### [Problem description]
Give these records again with "context menu" swapped for "right-click menu" and everything else left unchanged.

### [Material supplied]

= = = = =

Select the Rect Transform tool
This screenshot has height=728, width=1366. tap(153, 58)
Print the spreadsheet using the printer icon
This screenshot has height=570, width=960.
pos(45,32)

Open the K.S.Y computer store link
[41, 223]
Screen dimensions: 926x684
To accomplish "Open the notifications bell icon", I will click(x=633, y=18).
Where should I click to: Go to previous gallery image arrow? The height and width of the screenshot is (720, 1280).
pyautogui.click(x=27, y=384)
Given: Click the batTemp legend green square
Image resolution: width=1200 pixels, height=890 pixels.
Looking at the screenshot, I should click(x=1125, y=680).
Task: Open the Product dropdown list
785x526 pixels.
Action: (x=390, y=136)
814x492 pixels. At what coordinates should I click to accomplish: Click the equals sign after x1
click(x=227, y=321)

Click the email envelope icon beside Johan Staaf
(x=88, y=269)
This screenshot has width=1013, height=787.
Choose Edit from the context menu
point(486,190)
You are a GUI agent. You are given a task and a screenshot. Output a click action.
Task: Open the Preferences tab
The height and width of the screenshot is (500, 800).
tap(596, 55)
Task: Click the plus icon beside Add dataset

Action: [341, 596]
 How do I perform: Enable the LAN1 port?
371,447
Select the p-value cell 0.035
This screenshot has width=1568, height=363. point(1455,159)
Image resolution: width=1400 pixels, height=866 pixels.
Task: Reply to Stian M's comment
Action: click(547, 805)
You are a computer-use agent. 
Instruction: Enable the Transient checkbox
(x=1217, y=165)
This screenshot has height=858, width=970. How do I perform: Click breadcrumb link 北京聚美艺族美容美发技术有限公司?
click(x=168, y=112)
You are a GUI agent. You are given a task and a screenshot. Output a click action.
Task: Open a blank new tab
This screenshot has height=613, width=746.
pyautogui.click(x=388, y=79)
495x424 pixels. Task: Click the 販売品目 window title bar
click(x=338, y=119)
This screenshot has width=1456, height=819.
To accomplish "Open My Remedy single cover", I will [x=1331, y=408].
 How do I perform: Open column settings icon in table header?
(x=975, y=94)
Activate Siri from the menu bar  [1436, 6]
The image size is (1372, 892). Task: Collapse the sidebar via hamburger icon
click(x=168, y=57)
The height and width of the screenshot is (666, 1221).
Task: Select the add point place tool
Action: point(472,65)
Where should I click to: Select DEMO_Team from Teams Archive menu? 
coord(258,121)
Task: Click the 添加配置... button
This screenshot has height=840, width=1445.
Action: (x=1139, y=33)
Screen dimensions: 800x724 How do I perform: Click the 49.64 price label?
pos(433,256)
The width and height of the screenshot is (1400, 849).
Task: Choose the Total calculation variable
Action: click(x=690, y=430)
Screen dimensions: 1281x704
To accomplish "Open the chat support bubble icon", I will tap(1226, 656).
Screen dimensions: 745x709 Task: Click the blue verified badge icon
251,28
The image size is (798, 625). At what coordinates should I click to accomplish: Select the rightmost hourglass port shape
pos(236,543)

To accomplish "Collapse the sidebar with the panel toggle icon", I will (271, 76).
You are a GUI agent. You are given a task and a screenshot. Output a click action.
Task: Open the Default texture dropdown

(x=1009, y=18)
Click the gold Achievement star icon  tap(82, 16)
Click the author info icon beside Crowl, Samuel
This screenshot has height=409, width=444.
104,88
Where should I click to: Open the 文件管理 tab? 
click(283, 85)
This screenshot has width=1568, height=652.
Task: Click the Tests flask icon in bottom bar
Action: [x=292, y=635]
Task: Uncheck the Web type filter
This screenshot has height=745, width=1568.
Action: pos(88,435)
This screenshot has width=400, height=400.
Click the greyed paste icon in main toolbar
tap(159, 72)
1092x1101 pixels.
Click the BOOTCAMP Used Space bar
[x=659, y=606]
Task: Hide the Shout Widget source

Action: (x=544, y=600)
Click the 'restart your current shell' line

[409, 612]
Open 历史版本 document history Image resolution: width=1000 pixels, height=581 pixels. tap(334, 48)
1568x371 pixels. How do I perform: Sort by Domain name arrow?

= = = = =

### [Final answer]
Select the Rect Transform tool
This screenshot has height=728, width=1366. tap(153, 58)
Print the spreadsheet using the printer icon
This screenshot has height=570, width=960.
pos(45,32)

Open the K.S.Y computer store link
[41, 223]
Screen dimensions: 926x684
To accomplish "Open the notifications bell icon", I will click(x=633, y=18).
Where should I click to: Go to previous gallery image arrow? The height and width of the screenshot is (720, 1280).
pyautogui.click(x=27, y=384)
Given: Click the batTemp legend green square
Image resolution: width=1200 pixels, height=890 pixels.
Looking at the screenshot, I should click(x=1125, y=680).
Task: Open the Product dropdown list
785x526 pixels.
Action: (x=390, y=136)
814x492 pixels. At what coordinates should I click to accomplish: Click the equals sign after x1
click(x=227, y=321)

Click the email envelope icon beside Johan Staaf
(x=88, y=269)
This screenshot has width=1013, height=787.
Choose Edit from the right-click menu
point(486,190)
You are a GUI agent. You are given a task and a screenshot. Output a click action.
Task: Open the Preferences tab
The height and width of the screenshot is (500, 800).
tap(596, 55)
Task: Click the plus icon beside Add dataset

Action: [341, 596]
 How do I perform: Enable the LAN1 port?
371,447
Select the p-value cell 0.035
This screenshot has width=1568, height=363. point(1455,159)
Image resolution: width=1400 pixels, height=866 pixels.
Task: Reply to Stian M's comment
Action: click(547, 805)
You are a computer-use agent. 
Instruction: Enable the Transient checkbox
(x=1217, y=165)
This screenshot has height=858, width=970. How do I perform: Click breadcrumb link 北京聚美艺族美容美发技术有限公司?
click(x=168, y=112)
You are a GUI agent. You are given a task and a screenshot. Output a click action.
Task: Open a blank new tab
This screenshot has height=613, width=746.
pyautogui.click(x=388, y=79)
495x424 pixels. Task: Click the 販売品目 window title bar
click(x=338, y=119)
This screenshot has width=1456, height=819.
To accomplish "Open My Remedy single cover", I will [x=1331, y=408].
 How do I perform: Open column settings icon in table header?
(x=975, y=94)
Activate Siri from the menu bar  [1436, 6]
The image size is (1372, 892). Task: Collapse the sidebar via hamburger icon
click(x=168, y=57)
The height and width of the screenshot is (666, 1221).
Task: Select the add point place tool
Action: point(472,65)
Where should I click to: Select DEMO_Team from Teams Archive menu? 
coord(258,121)
Task: Click the 添加配置... button
This screenshot has height=840, width=1445.
Action: (x=1139, y=33)
Screen dimensions: 800x724 How do I perform: Click the 49.64 price label?
pos(433,256)
The width and height of the screenshot is (1400, 849).
Task: Choose the Total calculation variable
Action: click(x=690, y=430)
Screen dimensions: 1281x704
To accomplish "Open the chat support bubble icon", I will tap(1226, 656).
Screen dimensions: 745x709 Task: Click the blue verified badge icon
251,28
The image size is (798, 625). At what coordinates should I click to accomplish: Select the rightmost hourglass port shape
pos(236,543)

To accomplish "Collapse the sidebar with the panel toggle icon", I will (271, 76).
You are a GUI agent. You are given a task and a screenshot. Output a click action.
Task: Open the Default texture dropdown

(x=1009, y=18)
Click the gold Achievement star icon  tap(82, 16)
Click the author info icon beside Crowl, Samuel
This screenshot has height=409, width=444.
104,88
Where should I click to: Open the 文件管理 tab? 
click(283, 85)
This screenshot has width=1568, height=652.
Task: Click the Tests flask icon in bottom bar
Action: [x=292, y=635]
Task: Uncheck the Web type filter
This screenshot has height=745, width=1568.
Action: pos(88,435)
This screenshot has width=400, height=400.
Click the greyed paste icon in main toolbar
tap(159, 72)
1092x1101 pixels.
Click the BOOTCAMP Used Space bar
[x=659, y=606]
Task: Hide the Shout Widget source

Action: (x=544, y=600)
Click the 'restart your current shell' line

[409, 612]
Open 历史版本 document history Image resolution: width=1000 pixels, height=581 pixels. tap(334, 48)
1568x371 pixels. How do I perform: Sort by Domain name arrow?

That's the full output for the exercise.